Marruecos y Portugal son destinos tan frecuentes para nuestras escapadas -normalmente, de una semana, más o menos -, que ya hemos perdido la cuenta de las veces, que hemos viajado a ambos países.
A mediados de mayo íbamos a volver a Oporto y alrededores -donde ya estuvimos en varias ocasiones, incluido un periplo, durante el pasado enero -, pero hemos decidido posponerlo para iniciarlo el 5 de junio, debido a varios conciertos: especialmente, las fiestas de San Isidro de Madrid y Sidonie en una feria de vino de Valladolid.
Braga, Guimaraes, Aveiro, Coimbra, Vila do Conde... Todos esos lugares ya los conocemos, pero aún nos queda mucho que hacer en las inmediaciones de Oporto.
Amarante se ubica a unos 60 kilómetros y es famoso por su patrimonio religioso y por el entorno del río Tamega.

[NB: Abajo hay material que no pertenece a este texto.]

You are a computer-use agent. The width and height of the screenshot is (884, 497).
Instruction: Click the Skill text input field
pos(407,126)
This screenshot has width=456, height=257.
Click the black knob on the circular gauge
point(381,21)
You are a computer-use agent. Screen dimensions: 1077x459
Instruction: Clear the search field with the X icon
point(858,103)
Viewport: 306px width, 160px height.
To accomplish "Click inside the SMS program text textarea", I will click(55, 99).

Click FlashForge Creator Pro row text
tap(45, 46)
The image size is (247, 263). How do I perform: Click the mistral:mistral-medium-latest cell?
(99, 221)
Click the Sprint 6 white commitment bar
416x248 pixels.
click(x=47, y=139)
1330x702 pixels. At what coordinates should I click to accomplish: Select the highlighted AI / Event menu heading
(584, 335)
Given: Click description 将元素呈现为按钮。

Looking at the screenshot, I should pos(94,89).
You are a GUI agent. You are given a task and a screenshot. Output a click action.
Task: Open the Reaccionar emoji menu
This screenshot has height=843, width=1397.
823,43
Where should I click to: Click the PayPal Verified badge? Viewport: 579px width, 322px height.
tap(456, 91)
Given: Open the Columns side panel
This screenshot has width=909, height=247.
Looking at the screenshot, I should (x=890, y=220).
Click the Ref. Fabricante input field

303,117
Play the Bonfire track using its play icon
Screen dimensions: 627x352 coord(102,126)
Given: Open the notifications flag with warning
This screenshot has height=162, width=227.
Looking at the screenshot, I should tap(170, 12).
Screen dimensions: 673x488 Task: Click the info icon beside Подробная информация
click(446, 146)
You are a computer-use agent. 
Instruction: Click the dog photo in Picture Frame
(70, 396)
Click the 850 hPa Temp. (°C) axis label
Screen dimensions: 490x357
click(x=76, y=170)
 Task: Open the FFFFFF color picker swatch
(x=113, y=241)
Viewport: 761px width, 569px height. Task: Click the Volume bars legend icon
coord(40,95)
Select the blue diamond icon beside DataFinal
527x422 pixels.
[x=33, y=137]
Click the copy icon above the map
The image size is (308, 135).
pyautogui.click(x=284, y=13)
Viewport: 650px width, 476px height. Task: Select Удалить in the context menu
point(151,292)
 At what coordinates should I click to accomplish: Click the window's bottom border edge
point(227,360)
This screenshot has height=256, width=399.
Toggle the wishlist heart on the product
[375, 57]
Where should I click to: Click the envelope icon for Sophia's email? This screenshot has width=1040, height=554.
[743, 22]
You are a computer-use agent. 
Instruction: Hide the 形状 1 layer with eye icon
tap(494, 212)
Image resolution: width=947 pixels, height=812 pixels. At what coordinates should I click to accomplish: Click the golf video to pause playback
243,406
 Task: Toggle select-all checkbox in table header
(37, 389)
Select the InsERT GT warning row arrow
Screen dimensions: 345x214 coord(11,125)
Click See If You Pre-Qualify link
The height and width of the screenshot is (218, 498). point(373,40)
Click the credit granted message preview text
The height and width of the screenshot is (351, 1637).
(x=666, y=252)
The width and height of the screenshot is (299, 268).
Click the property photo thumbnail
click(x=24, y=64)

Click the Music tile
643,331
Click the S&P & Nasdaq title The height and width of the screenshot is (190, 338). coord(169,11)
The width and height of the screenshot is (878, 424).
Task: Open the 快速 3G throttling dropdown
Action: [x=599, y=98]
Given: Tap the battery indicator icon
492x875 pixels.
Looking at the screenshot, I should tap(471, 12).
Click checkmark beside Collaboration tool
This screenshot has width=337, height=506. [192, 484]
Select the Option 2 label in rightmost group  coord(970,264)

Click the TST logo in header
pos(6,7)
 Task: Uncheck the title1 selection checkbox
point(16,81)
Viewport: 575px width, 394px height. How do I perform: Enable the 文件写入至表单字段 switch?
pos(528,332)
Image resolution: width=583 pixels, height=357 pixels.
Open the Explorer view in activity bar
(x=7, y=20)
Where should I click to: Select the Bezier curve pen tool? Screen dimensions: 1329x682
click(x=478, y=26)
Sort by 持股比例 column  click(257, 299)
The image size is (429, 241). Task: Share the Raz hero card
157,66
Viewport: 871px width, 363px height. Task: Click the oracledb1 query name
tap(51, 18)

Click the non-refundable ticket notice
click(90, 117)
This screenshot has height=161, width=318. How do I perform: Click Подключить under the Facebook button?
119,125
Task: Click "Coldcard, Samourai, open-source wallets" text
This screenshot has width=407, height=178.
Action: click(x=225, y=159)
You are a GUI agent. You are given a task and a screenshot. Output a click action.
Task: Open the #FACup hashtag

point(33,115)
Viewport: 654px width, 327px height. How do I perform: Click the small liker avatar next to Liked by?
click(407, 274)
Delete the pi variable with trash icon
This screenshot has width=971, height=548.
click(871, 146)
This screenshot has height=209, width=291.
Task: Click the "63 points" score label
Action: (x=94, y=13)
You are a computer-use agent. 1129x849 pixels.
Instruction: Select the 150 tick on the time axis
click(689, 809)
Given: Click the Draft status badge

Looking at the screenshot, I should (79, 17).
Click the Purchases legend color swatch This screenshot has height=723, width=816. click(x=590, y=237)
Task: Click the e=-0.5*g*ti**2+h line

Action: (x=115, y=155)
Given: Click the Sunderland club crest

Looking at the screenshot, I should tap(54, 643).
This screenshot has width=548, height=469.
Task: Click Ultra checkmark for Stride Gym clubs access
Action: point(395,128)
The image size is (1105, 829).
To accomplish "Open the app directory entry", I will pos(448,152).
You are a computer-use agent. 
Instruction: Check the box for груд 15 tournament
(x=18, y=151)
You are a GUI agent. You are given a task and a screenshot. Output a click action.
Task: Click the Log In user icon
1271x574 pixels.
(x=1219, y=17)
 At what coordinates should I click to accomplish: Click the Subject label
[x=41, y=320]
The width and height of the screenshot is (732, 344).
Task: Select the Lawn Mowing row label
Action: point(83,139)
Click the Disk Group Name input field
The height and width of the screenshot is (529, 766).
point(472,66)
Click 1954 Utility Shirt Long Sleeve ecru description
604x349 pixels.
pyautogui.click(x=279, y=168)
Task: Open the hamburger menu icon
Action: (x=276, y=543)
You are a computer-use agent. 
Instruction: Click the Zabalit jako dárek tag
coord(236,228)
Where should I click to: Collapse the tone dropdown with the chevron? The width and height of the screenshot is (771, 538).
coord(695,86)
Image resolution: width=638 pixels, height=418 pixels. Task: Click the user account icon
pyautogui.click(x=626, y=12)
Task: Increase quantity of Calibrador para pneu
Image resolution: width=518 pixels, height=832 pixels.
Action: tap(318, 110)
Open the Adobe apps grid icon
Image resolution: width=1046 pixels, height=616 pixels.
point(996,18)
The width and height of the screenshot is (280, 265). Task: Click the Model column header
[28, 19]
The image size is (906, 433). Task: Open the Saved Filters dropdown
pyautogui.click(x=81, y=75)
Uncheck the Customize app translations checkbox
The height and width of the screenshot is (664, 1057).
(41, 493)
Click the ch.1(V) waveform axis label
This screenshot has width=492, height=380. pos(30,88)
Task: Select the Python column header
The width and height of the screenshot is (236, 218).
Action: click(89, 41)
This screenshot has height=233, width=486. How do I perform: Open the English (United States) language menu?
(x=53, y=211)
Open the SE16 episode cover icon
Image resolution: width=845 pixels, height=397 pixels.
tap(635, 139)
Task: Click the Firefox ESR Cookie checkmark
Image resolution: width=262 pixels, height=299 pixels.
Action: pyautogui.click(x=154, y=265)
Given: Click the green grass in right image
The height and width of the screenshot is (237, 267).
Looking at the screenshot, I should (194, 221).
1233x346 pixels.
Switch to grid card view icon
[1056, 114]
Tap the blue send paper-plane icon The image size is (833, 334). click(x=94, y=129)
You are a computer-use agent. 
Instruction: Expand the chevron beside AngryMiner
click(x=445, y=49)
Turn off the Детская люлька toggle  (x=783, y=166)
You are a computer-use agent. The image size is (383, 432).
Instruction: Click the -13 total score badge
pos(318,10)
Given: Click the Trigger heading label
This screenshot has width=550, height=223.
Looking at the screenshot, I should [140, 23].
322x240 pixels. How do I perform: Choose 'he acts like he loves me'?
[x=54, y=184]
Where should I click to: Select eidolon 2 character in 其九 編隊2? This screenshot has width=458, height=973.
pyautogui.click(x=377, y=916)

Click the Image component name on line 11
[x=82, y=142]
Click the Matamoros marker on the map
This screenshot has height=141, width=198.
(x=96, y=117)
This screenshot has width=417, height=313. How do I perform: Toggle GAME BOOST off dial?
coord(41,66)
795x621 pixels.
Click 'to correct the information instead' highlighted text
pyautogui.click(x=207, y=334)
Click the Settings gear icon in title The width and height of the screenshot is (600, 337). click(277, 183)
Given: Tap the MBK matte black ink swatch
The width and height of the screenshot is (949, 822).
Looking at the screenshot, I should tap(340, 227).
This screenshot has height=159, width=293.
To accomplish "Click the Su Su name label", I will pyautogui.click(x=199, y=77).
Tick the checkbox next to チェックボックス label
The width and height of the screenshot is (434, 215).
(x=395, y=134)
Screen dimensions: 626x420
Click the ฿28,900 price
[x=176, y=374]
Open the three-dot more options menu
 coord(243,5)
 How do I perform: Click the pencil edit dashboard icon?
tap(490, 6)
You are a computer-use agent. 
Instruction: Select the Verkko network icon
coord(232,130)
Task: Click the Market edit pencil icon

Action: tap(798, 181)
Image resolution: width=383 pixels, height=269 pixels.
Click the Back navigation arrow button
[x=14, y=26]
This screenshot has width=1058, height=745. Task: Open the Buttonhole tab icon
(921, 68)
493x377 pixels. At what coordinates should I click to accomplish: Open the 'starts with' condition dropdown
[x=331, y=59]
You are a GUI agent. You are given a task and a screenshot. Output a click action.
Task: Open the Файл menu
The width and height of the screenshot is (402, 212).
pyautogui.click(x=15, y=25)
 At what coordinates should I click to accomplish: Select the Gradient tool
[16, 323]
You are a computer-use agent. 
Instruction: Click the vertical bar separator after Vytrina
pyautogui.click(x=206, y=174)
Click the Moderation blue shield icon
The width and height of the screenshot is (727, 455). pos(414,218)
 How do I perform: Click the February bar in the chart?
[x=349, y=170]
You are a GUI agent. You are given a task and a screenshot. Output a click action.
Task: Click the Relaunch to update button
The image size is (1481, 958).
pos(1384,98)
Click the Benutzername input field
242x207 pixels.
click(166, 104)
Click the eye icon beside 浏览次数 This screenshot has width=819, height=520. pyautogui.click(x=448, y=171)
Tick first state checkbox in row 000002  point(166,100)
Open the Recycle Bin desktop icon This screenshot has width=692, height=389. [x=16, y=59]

A unos 70 más allá se halla Pinhao, ideal para los amantes del vino y los paisajes fluviales.
Los hoteles son caros en ambos lugares y se debe tirar de autobús, porque para el primer destino no hay tren y para el segundo, solo cambiando en Regua.
Se puede volver directamente en ferrocarril, a Oporto, atravesando uno de los paisajes más bellos de Portugal, como es el valle del Duero, presidido por un río serpenteante, viñedos, puentes de hierro y angostos cañones de piedra.
En materia de playas nos faltaría Costa Nova -también para pasear en barco-, pero es improbable su visita dado que está en el entorno de Aveiro y no está previsto volver por allí.
Caminando, se puede llegar a las de Foz de Douro, un barrio elegante y tranquilo, con una fortaleza y otros atractivos turísticos.
Quedaría la de Matosinhos, ideal para los surfistas y para comer pescado.
No muy lejos se encuentra el Parque Nacional Geneda Perés, con cascadas, lagunas naturales y rutas diversas de senderismo.
Para terminar, la impresionante ruta de los pasadizos del Paiva, a unos 60 kilómetros de Oporto. En transporte público es complicado. Se debe llegar hasta Arouca, famosa por contar con el puente 516, que es el tercero suspendido más largo del mundo (cruzarlo cuesta 12€).
Desde allí, se debe tomar un taxi o hacer dedo hasta Areinho o Espiunca. Mejor ir al primer sitio y terminar en el segundo, dado que los casi nueve kilómetros de trayecto son más descendentes (2€). Se trata de una ruta lineal, por lo que sería bueno tener un coche a cada lado o un taxi esperando. Si no, toca ir y volver.
Naturalmente, estás dos últimas opciones expuestas quedan muy lejos de nuestro alcance por la falta de medios y de tiempo (solo iremos cuatro días). Quedarán para otra vez, ¡porque el país luso nos encanta!.